Our governor here in Jersey is calling this time after Hurricane Sandy “the new normal.”

I have no bloody idea what that means exactly but it sounds good.

In my head, we are always experiencing a “new normal.” Our normal in the days after September 11, 2001 looks nothing like our normal of the autumn 2012. And that’s normal.

Thankfully, my most recent normal made it through the storm alright.

Honey Badger is asleep in my chair before a blue flickering television screen. Fletcher the dog is snoozing in his bed on the floor nearby. Our families throughout the Garden State are safe and most have power again. The night outside is cool and dry and dead quiet. Not a tree branch is moving in the darkness.

Our North Jersey home is warm again, the lights shine inside, hot water is ready for morning showers and the cars are filled with gas for their usual duty.

Out on our wind-damaged deck glowing prematurely with white Christmas lights, a peaceful silence offers time for thoughts about the last few weeks as I pull on a cigarette staring at stars.

Sandy, to mangle the words of a Springsteen song, lost her desire for us well before she crashed into New Jersey.

Forget desire, she had fury. She killed wildly.

Our thoughts and prayers are with the families of the scores killed by the storm and all the thousands displaced and left homeless by her raging waters and tides, and insane winds.

Most of us encountered some discomfort the last while but not the heartbreaking loss of those in many Jersey Shore towns, on Staten Island, out the Rockaways and on Breezy Point.

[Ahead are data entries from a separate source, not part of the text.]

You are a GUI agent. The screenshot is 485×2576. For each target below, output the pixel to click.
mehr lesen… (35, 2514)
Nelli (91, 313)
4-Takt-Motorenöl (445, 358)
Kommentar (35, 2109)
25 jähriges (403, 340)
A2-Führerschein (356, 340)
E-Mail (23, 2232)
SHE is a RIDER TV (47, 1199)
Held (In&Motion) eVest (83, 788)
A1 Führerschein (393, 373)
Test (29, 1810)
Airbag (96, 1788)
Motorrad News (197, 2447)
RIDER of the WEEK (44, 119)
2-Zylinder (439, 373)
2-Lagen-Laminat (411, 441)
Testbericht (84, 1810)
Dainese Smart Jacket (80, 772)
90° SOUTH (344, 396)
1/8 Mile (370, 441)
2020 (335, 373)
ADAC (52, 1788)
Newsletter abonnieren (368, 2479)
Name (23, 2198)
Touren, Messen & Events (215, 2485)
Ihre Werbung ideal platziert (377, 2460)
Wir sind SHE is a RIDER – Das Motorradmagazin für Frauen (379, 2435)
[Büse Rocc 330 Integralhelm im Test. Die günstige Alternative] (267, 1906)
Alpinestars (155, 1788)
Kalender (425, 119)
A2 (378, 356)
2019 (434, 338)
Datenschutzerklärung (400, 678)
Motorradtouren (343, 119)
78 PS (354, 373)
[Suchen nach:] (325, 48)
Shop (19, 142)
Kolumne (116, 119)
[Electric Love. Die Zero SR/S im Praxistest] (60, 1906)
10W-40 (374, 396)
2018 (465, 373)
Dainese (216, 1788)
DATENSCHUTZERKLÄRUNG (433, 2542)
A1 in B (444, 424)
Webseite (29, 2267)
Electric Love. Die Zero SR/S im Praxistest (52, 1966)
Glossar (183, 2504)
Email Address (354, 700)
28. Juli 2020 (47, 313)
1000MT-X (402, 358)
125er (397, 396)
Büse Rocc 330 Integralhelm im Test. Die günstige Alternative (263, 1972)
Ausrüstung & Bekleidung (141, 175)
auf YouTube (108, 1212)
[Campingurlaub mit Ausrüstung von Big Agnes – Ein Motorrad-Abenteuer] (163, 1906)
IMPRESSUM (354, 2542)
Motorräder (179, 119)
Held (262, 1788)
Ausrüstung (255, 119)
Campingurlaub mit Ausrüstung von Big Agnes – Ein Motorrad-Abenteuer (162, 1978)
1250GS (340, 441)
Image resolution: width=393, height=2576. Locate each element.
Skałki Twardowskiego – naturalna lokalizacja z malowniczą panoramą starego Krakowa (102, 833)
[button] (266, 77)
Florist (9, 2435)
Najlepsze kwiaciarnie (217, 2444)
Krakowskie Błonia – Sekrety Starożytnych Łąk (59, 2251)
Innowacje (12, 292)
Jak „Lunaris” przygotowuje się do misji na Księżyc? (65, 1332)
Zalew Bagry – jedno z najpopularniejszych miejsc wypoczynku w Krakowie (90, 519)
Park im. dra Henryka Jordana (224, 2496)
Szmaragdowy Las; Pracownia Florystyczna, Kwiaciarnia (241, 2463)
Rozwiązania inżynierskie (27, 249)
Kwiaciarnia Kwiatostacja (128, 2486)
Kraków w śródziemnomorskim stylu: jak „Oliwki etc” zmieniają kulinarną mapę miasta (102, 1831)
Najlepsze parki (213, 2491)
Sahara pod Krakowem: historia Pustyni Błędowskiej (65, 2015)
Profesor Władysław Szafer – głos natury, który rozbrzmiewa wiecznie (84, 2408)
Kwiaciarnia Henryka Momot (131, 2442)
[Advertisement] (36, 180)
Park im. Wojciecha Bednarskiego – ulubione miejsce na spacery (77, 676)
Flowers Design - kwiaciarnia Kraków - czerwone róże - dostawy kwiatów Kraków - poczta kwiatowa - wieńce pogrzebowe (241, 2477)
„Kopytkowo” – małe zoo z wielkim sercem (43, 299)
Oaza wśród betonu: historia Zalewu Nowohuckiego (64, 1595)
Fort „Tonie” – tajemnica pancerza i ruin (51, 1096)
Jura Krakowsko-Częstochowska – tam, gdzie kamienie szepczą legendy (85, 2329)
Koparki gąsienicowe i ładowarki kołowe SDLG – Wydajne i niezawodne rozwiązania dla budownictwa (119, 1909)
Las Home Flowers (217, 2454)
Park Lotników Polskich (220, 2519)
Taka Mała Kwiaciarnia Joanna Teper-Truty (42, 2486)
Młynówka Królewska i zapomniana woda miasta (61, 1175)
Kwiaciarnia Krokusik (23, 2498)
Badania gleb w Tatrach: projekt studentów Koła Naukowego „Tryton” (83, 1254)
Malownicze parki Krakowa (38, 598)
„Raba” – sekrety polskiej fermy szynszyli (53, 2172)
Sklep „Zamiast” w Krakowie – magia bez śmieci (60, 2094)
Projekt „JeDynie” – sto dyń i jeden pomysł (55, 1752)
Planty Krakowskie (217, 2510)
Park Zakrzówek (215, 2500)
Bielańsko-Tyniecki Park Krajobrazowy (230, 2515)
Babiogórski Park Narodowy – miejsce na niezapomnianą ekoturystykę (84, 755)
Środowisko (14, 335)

We lost power and heat. They lost love ones and homes.

Still many of us are lost in a flood of nostalgia.

Local newspapers and websites are filled with memories from World War Two vets to my shower of Generation X brothers about their youthful days spent on the Jersey Shore.

It is a natural reaction to a deadly disaster hitting so close to home. All loss, no matter how small, is personal.

We are all out of sorts and push our thoughts to happier days. I understand. I grew up on the Shore and worked as a teenager on a boardwalk now in the sea.

Thankfully, in these parts we had no dead to bury, only neighbors to help and memories to resurrect.
One of those memories is being a 17-year-old kid with a new license driving Shore roads at night in a four-door blue ’79 Chevy Nova with a cassette from some guy from Freehold jammed in the dashboard radio. The tape was called “Nebraska” and the second track had a line that always hit home.

“Everything dies, baby, that‘s a fact/But maybe everything that dies someday comes back.”

From the Rockaways to Staten Island, from Belmar to Seaside Heights, from Long Beach Island to Atlantic City nothing is going to be close to our version of normal for a long time. Actually, it is never going to be the same again.

These communities lost souls and homes and memory touchstones but someday they’ll come back.
It just isn’t going to be the same and that’s normal.